– Хищники? Кто же может охотиться на тварь таких размеров?
Он закатывает глаза.
–
Плюх. Шмяк! Как будто задуваешь свечу ударом кулака.
– Значит, если его вовремя не убить, то наш новичок вырастет настолько, что сожрет весь мир?
Он усмехается.
– Полагаю, когда-нибудь дело дойдет и до этого, вот только неясно, кто уничтожит мир первым – он, мы, или какой-то третий вид. В том, что рано или поздно мир будет уничтожен, я не сомневаюсь. Вероятно, тебе уже приходило в голову, что жизнь вообще проект самоуничтожающийся.
Плюх. Шмяк!
И монстролог, быстро и уверенно взмахивая руками, которые казались теплыми при свете лампы, цитирует одну из своих любимых книг:
«За то, что ты сделал это, проклят ты пред всеми скотами и пред всеми зверями полевыми; ты будешь ходить на чреве твоем, и будешь есть прах во все дни жизни твоей[4]».
Он со смехом добавляет:
– Не говоря уже о людях и мышах!
Глава пятая
И вот панцирь трескается. Из трещины сначала вытекает густая желтоватая жидкость, следом появляется рубиново-красный рот и круглая черная голова с мой кулак размером, а уж затем зубы, бледные, бесцветные, словно сухая кость: жизнь, неумолимая и самоуничтожающаяся, начало, заключающее в себе свой конец, с острым запахом свежевспаханной земли и немигающими янтарными глазами.
Рядом со мной монстролог выпускает давно сдерживаемый вздох.
– Узри: сие ужасная благодать Божия, из которой исходит истина!
Глава шестая
Узри ужасную благодать Господа.
Ягнята в стойле старой конюшни блеяли жалобно, их черные глазки блестели в водянистом зимнем свете. Они плакали не от голода; они были откормленные, упитанные; каждая головенка казалась мелковатой для округлившегося тельца. Они плакали не от голода, а от страха. Я был незнакомец. Чужой. Их ноздри трепетали, оскорбленные моим неизвестным запахом. Я был не тот худой, сутулый мужчина в ветхом белом халате, который приносил свежее сено, овес и воду. Не тот, кто убирал стойло и стелил свежую солому. Не тот, кто заботился о них, защищал, закармливал до того, что бока болели от обжорства.

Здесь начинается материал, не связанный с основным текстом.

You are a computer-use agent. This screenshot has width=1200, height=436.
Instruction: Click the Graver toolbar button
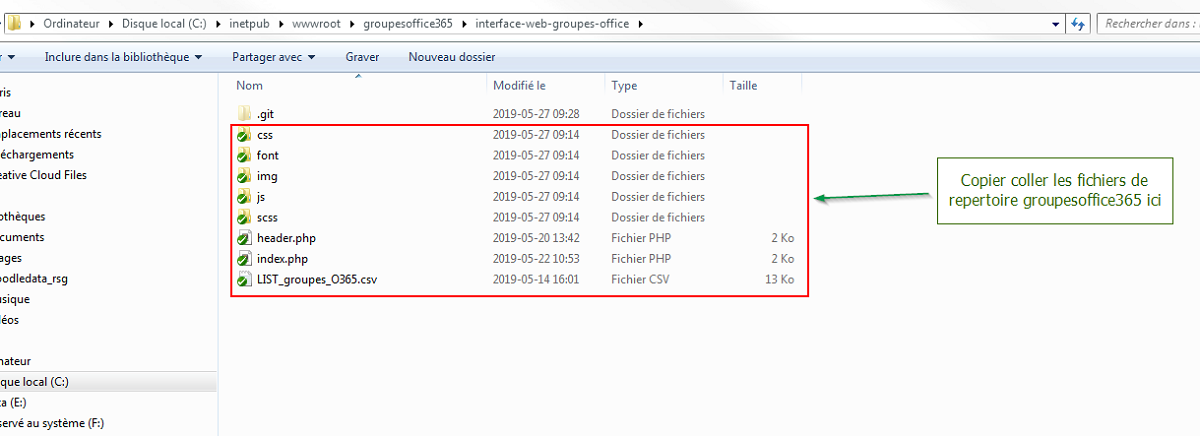point(362,57)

Я схватил с крюка лопату и ринулся прочь из конюшни.
Земля была твердой; мои руки нежными. Я не привык к физическому труду. Плечи скоро заломило; ладони жгло, как огнем. Ноги и сердце онемели.

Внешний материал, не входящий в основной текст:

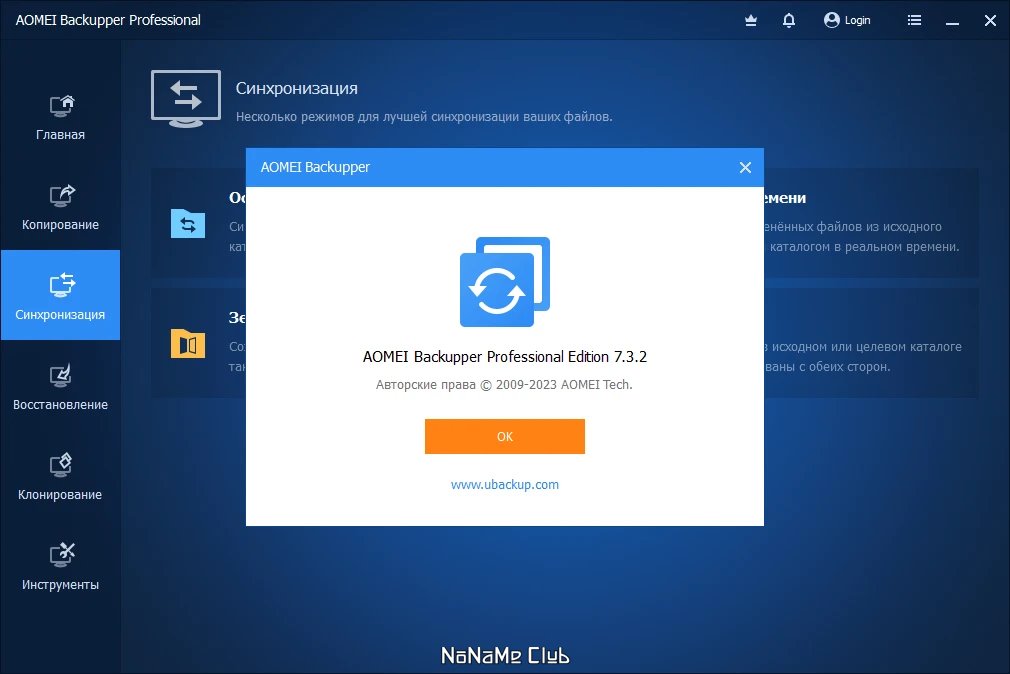
Task: Click the blue basic sync folder icon
Action: pos(188,224)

Что за ужасная благодать двигала тобой, Уортроп? Стала ли Беатрис барашком, вроде тех, в стойле, или она слишком много видела? Милосердие монстролога почти так же холодно, как божественное, – быть может, тебе пришлось убить ее, чтобы избавить от более мучительного конца?
Сухой ветер подхватил и закружил еще теплый пепел, громыхнул покосившимся ставнем в облупившуюся крашеную стену, а у меня оставалось еще целых две канистры керосина, гора дров и гвозди, так что все еще можно было сделать: заколотить входную дверь досками, замуровать его внутри; от трухлявого старого дома в минуту и головешки не останется.
«Беги, Уилли, беги!» – из огня кричала мне моя мать.
Нет места жалости и горю, и прочей человеческой сентиментальщине, но справедливость не сентиментальна. Справедливость холодна и неумолима, как льды Джудекки.
Скажи мне, отец; скажи мне, что ты видел.
Часть третья
Глава первая
Абрам фон Хельрунг мощно выдохнул, не выпуская изо рта сигары; широко расставив крепкие ноги и нервно подрагивая плечами, он наблюдал утреннюю толчею на тротуарах из окна своего каменного дома на Пятой авеню. Солнечный свет придавал его лицу с темными ложбинами морщин сходство с каменистым ландшафтом. Его глаза, обычно яркие, как у птицы, сейчас отдавали расплывчатой голубизной зимнего небосклона.
– Беда, – бормотал он. – Беда!
– Бедой принято именовать последствия непредвиденной катастрофы, – пропищал с дивана за его спиной Хайрам Уокер. – Я же с самого начала предупреждал, что размещение экземпляра
– Уокер, – процедил монстролог сквозь стиснутые зубы. Он стоял у камина, как воплощение истинной ярости. – Заткнитесь.